▶ _Exercise aim_:
Copy the items starting at "Find the location" and ending at "menu-item-label: Output Level is", but switch "location" to "position" and keep everything else the same. Leave the pictures out.

==================================================

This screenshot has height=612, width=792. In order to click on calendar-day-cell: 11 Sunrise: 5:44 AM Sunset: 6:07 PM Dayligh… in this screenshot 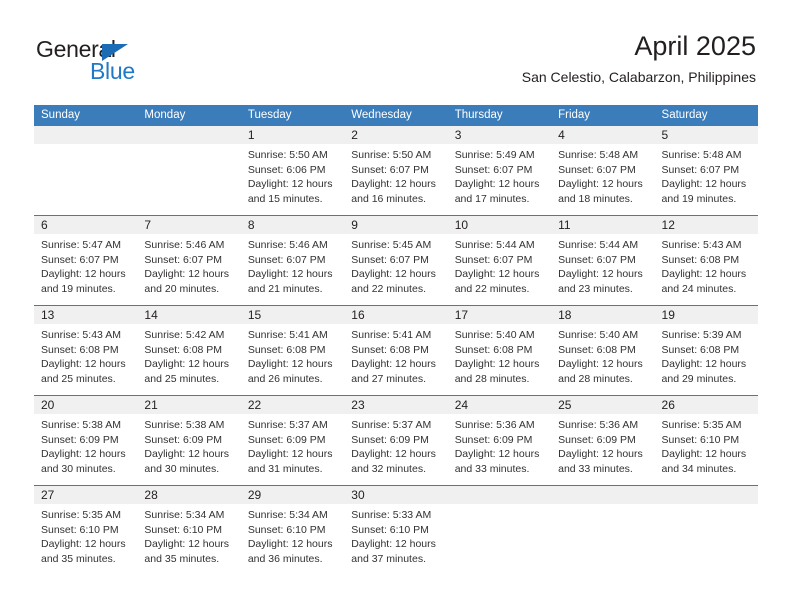, I will do `click(603, 260)`.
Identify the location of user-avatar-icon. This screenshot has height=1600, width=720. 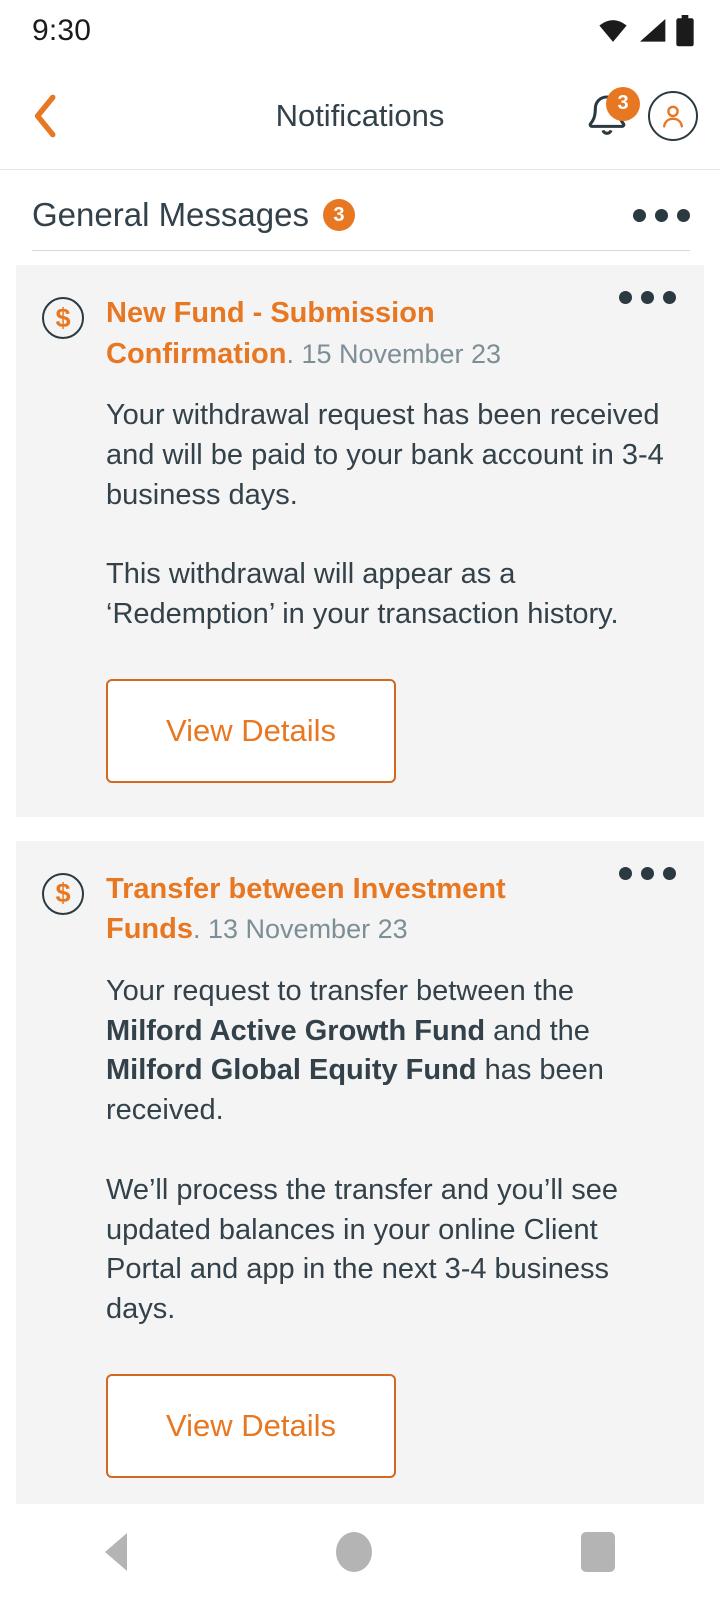
(673, 116).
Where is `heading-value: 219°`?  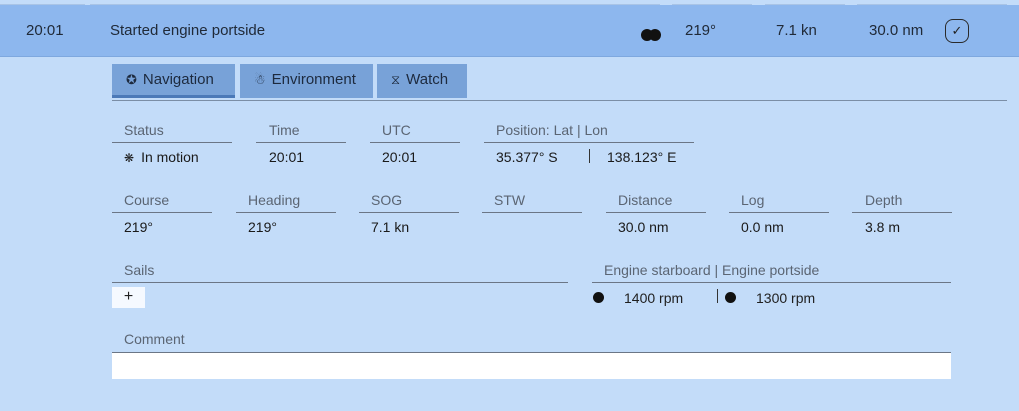
heading-value: 219° is located at coordinates (262, 227).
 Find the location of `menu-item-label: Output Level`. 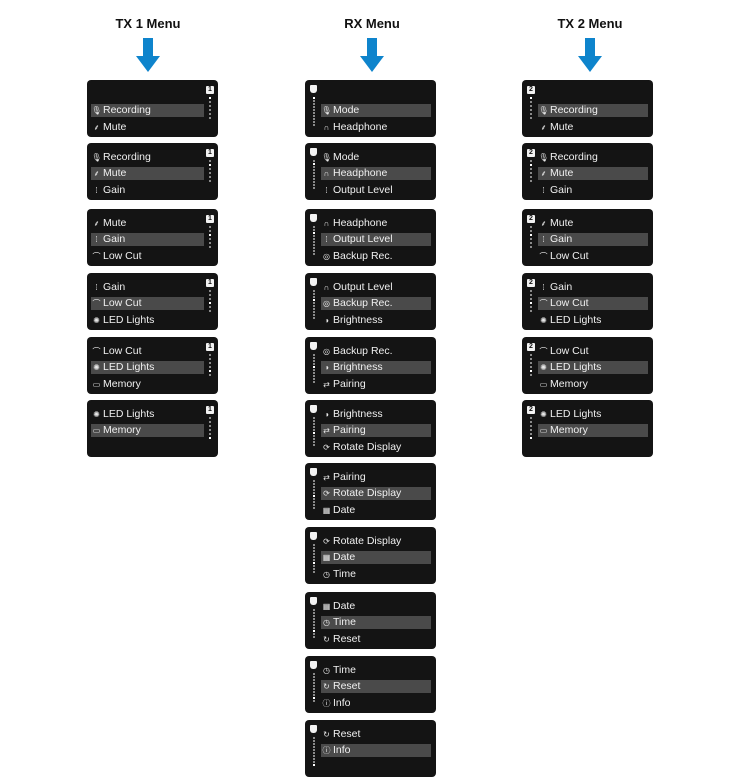

menu-item-label: Output Level is located at coordinates (363, 190).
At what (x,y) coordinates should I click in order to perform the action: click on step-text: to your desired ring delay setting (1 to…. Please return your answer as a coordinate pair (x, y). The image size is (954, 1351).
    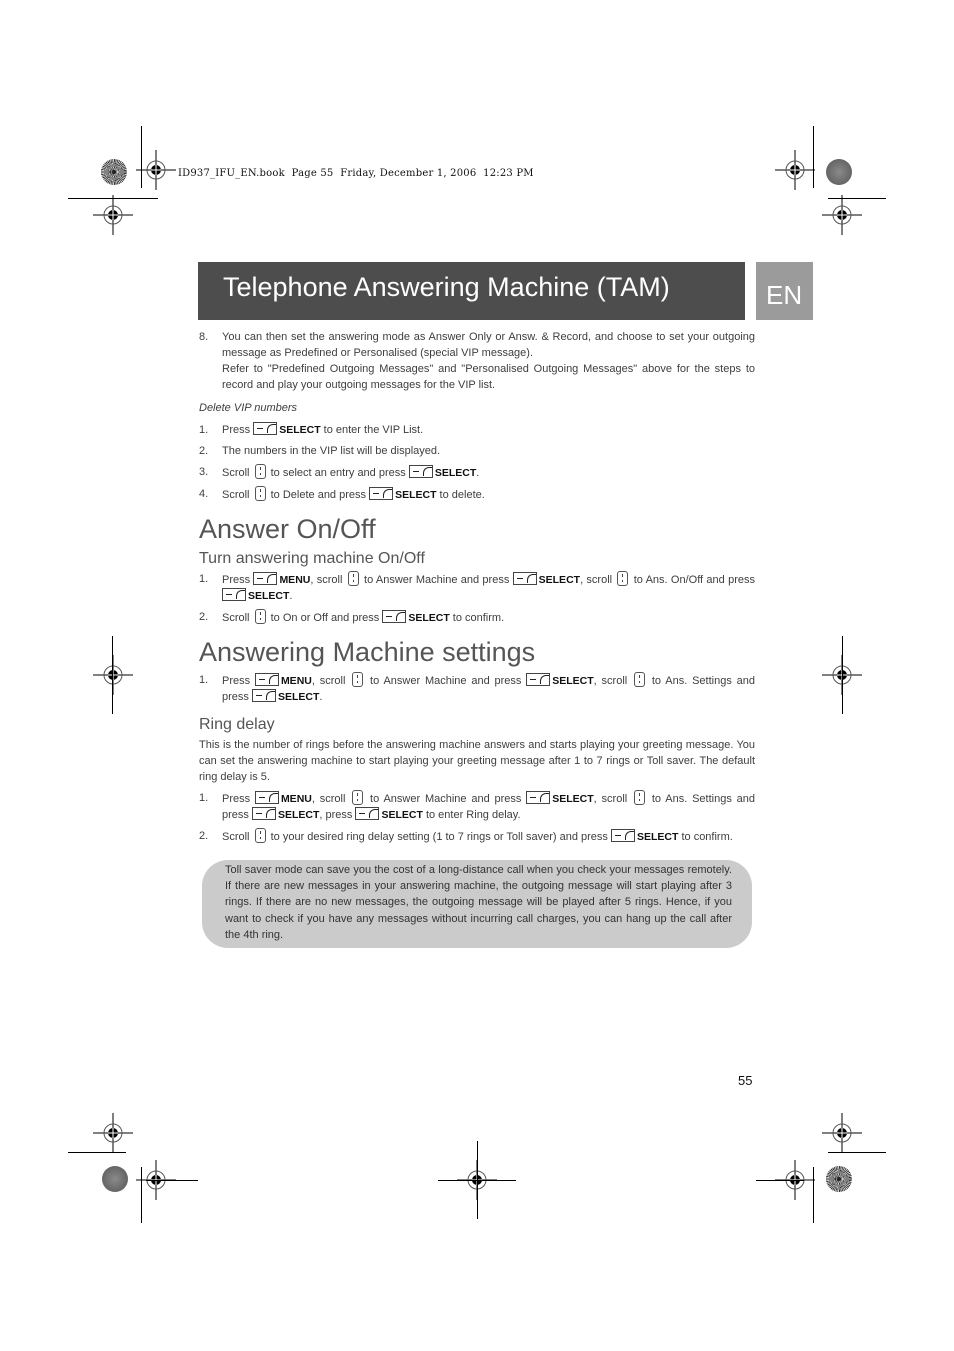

==================================================

▶ _Exercise output_:
 Find the position of `menu-item-label: Output Level`. 

menu-item-label: Output Level is located at coordinates (363, 190).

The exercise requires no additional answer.